Don't panic. New names will replace the old ones, but add it all up and here's the reality: The Ravens are going to be in a building mode in 1999 more than a win-now mode.

That should govern all decisions regarding the franchise's future at quarterback.

With so many new faces and so much building and learning to accomplish in 1999, it'd be pointless to do anything rash solely for the sake of filling a short-term need. It's the long term that matters now.

That means the right move, the key move, is to draft a quarterback in the first round this year. Period.

The long-term future isn't deposed Lions starter Scott Mitchell, and it certainly isn't Jeff George, Tony Banks or any of the other "options" out there right now.

The long-term future is some young gun who will come out of a draft class as rich in quarterbacks as any in recent years.

That doesn't mean the Ravens can't acquire Mitchell, which they seem determined to do in the wake of losing Johnson. Their interest in him is somewhat baffling, given that Mitchell has had a marginal career, including exactly zero playoff wins. He's no one's idea of a cure. But he's still one of the 20 best quarterbacks in the watered-down NFL, and hey, maybe Billick can help him.

But it becomes a bad idea if Mitchell's price is anything other than a bargain, and even more importantly, if his presence keeps the team from drafting a quarterback in April.

The latter scenario could easily unfold if Mitchell, Jim Harbaugh and Eric Zeier are all still on the roster come April. The Ravens can't afford to pay them all and also pay a youngster.

That means the Ravens would have to unload Harbaugh if they acquire Mitchell, an idea of debatable merit. Mitchell has the much stronger arm, but it's not unthinkable that Harbaugh could rebound from his poor 1998 and beat out Mitchell. He certainly has won more games during his career.

Whatever, the important thing is to look beyond 1999 and plan for the future. Ravens owner Art Modell says he doesn't believe in doing that, of course, but who is he kidding? You just can't lose veteran offensive players such as Williams, Brown and Green without taking a step back. Losing Jones is a major blow to the defensive line.

Not that the Ravens were wrong to let them go. The high prices Williams and Brown commanded after playing so poorly in 1998 were absolutely stunning.

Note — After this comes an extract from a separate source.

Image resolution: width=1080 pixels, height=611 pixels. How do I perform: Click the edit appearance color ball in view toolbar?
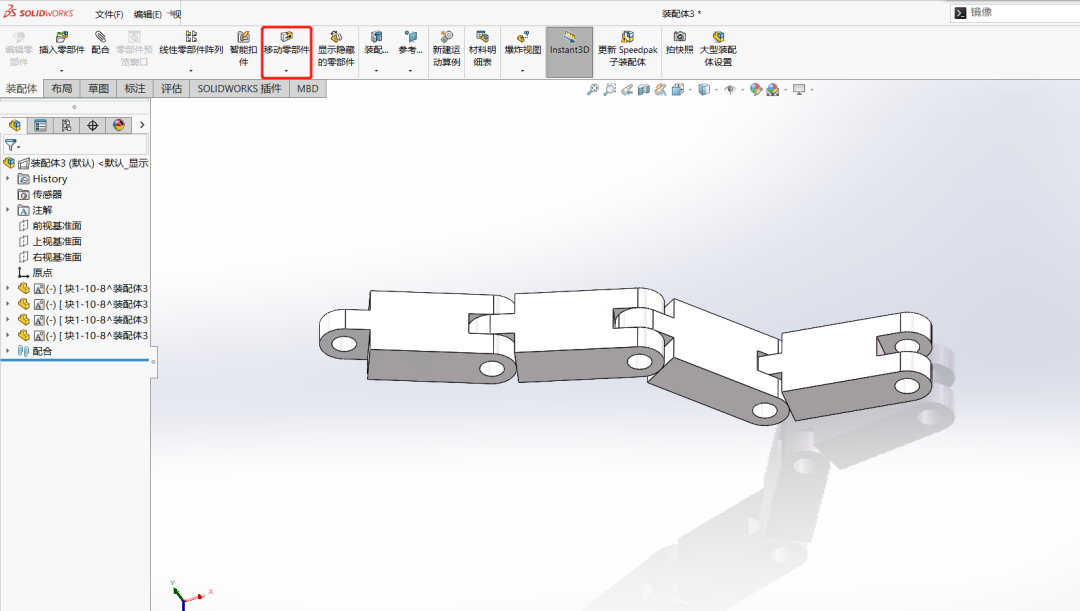coord(756,89)
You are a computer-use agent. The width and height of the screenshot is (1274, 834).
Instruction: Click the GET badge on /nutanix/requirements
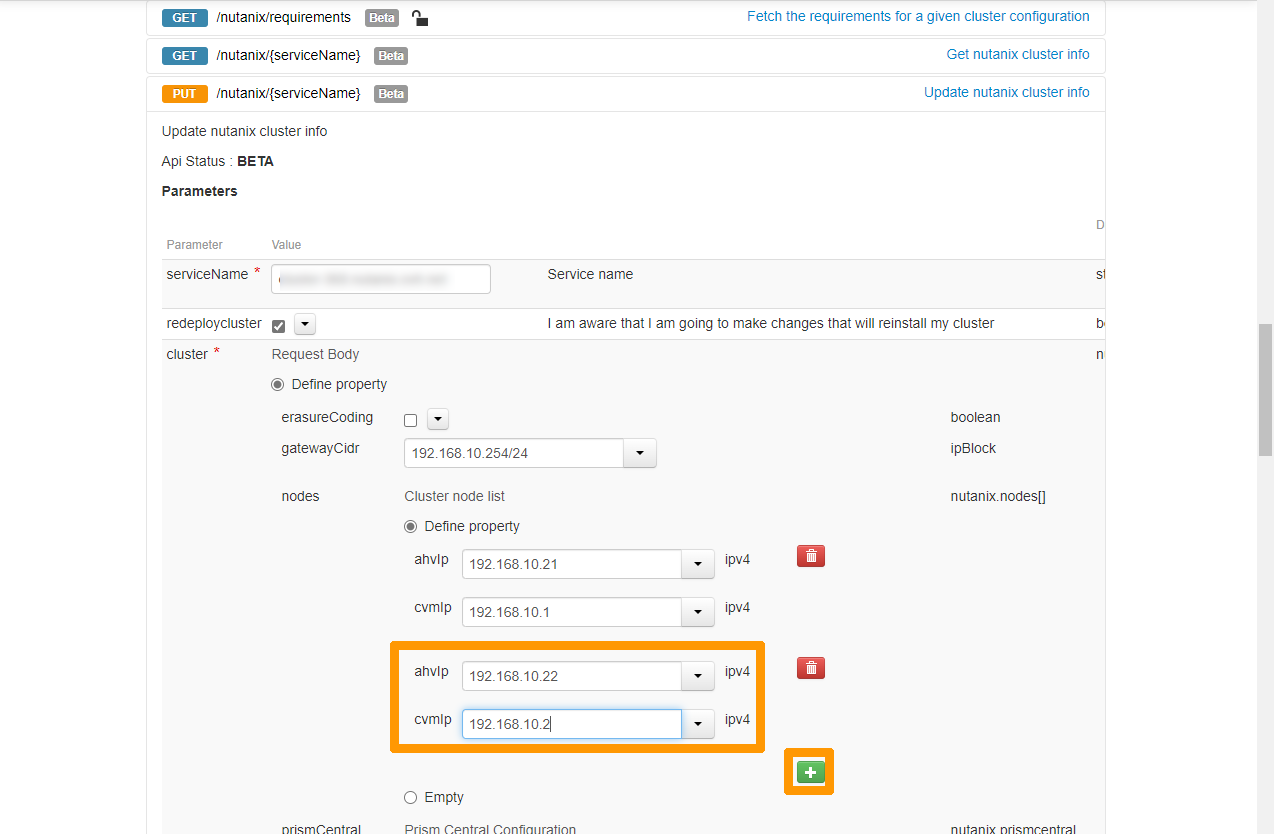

The Saints and Browns might not know it yet, but they have badly overpaid for those players.

The Jets also gave Green, a part-time player, more than he was worth. Nor were the Ravens wrong to let Johnson go to the Redskins when his price also got too high.

Pursuing Johnson made sense because he was so familiar with Billick from Minnesota, but there's no way he was worth three top draft picks, basically an entire draft.

But again, while the Ravens showed admirable restraint in each of those situations, the end result is unmistakable. The Ravens have some work to do. They aren't "almost there."

Billick all but admitted as much the other day when he told The Sun's Gary Lambrecht that fans were "mistaken" to think the Ravens' offense was just a player or two away from being productive.

That was the sound of a coach buying time, because he needs time, particularly now that Williams, Brown, Jones, Green and Johnson will play elsewhere.

The easy thing to do would be to make a big splash with, say, Jeff George, who would complete a lot of passes next season and certainly make things interesting.

But George is a head case who has lost at each of his many stops, a pure talent guaranteed to disappoint. He's fool's gold. The Ravens are wrong even to take him seriously as an option.

A much harder thing to do, but the right thing to do, the sound thing to do, would be to invest a first-round draft pick in the future. Regardless if Mitchell also is here.

It doesn't matter if the Ravens stick with the 10th pick in the first round and take something of a gamble, or trade up and take one of the quarterbacks the scouts love, such as Syracuse's Donovan McNabb, Oregon's Akili Smith or Central Florida's Daunte Culpepper.

What matters is that the Ravens end up with a future at the position, one way or another, a quarterback Billick can take and train to excel.

That way, after two or so years of the transitional Scott Mitchell Era, the future would arrive at Camden Yards.

After losing Johnson to the Redskins, that's clearly the road the Ravens should take.